Just so nobody gets the wrong impression, we do not break boards over each other or beat people up who are doing the kata, etc.  We do sometimes check balance, tension, and breathing, through a combination of techniques performed on the person doing the kata, but we don't hurt them or break anything over them.

And to be clear, it is not always conditioning that allows one to ignore having things broken over them.  The tenseness of the muscles, the emptiness of the lungs, balance, and being 'rooted' to the ground all have something to do with it.  If I 'empty my wind' (meaning get rid of the air in my lungs and curve the ridge of muscle above my zyphoid process over my stomach), I can take a heck of a punch; and it doesn't hurt or leave a mark.  Not that we do that to each other, but just to note it can be done without conditioning; just takes training.


----------



## Bill Mattocks (May 9, 2016)

JR 137 said:


> Miyagi also taught Sanchin several different ways.  Not every student of his learned the kata the same way.  Some had turns, some didn't, some were open hand, some were closed fist.  He reportedly taught kata to each student's strengths and weaknesses, not a one size fits all approach.  This runs counter to a lot of "traditionalists" who argue kata must never be changed in any way by anyone.  Furthermore, Miyagi didn't teach the first kata, which as Sanchin, until about 3-5 years after the student started.
> 
> Source: Interview with Meitoku Yagi, the Sensei who was given Miyagi's belt and chosen to lead Goju by the Miyagi family.
> 
> Meitoku Yagi




I am one of those traditionalists.  Mainly because *I* am not Miyagi and neither is anyone else.  The system I train under is not mine to do with as I please.  If I ever get to the point where I have my own dojo, if I feel the need to change the katas because I think I know them better than the founder of my style, I will break away and form my own style (doubt very much that I'd ever do that).  I am not authorized to change the style I train in, nor would I contemplate such a thing.
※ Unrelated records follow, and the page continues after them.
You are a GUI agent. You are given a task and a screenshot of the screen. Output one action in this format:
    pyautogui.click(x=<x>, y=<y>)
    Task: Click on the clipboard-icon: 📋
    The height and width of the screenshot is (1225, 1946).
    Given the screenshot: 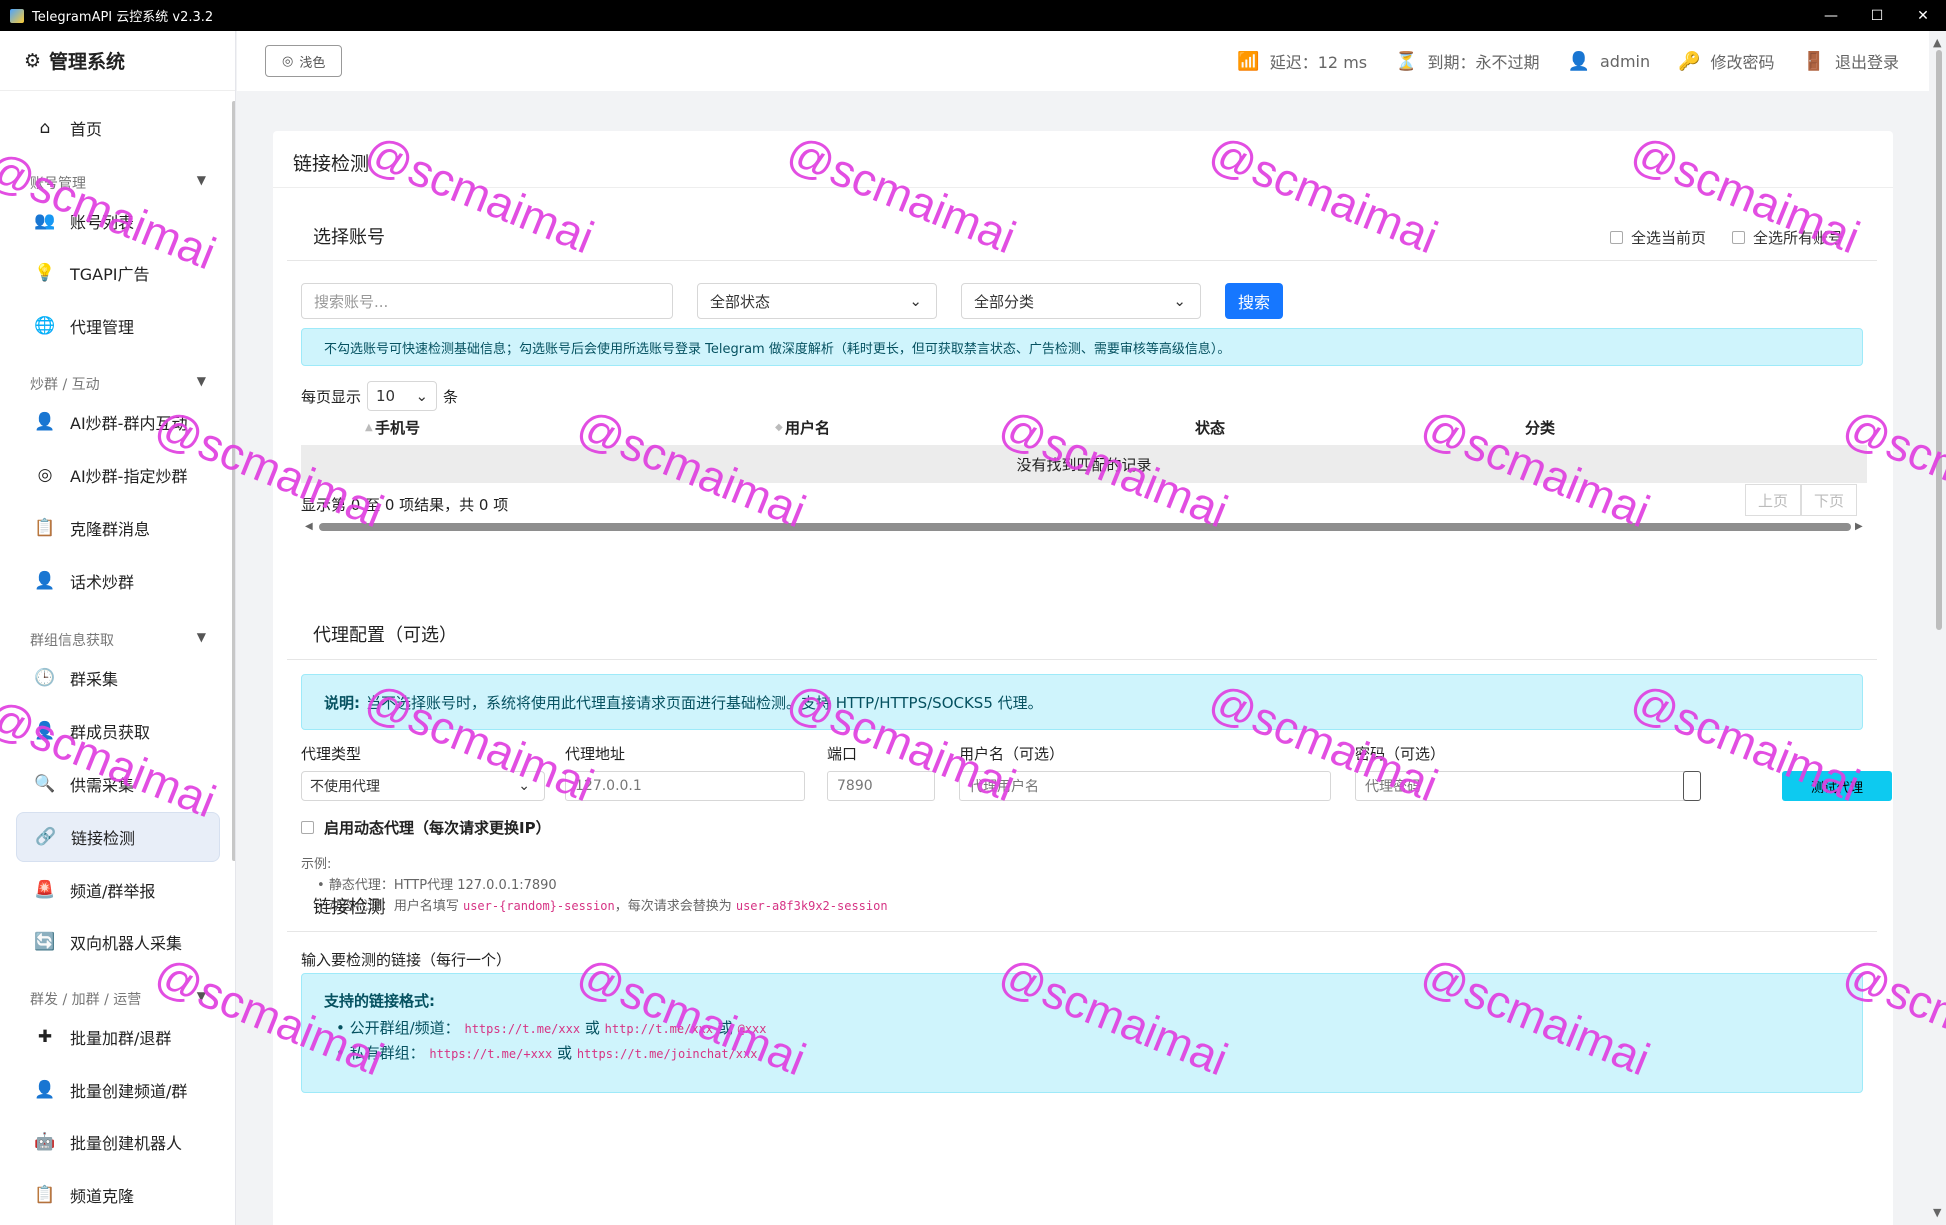 What is the action you would take?
    pyautogui.click(x=45, y=528)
Yes, many founders changed many things.  The founder of my style did not say "Go do your own thing, find what works for you and teach that instead of this."

Everyone is free to create their own style - it will stand or fall on its own merits.  Everyone is not free to take X, modify it to their own design, and continue to call it X.  It isn't X anymore, it is something else and it is fraudulent (IMHO) to pretend that it is, and hubris to assume that we (the collective 'we') know more than the founders of our styles.


----------



## JR 137 (May 9, 2016)

You'll get no argument from me on either post, Bill.  Agree 100%.


----------



## donald1 (May 11, 2016)

Sanchin kata is one of my favorite forms, simple but useful when youvget tired. Good for getting energy back.
When I practice it after a long class I feel like I got enough energy to repeat class (or atleast attempt)

Didnt comment on video yet but hoping to do so later.
Fixing to head to karate. Might work on sanchin as well today.


----------



## donald1 (May 11, 2016)

Not as fun without shime 
Yet good job, was good techniques. Clearly you know what your doing well done!


----------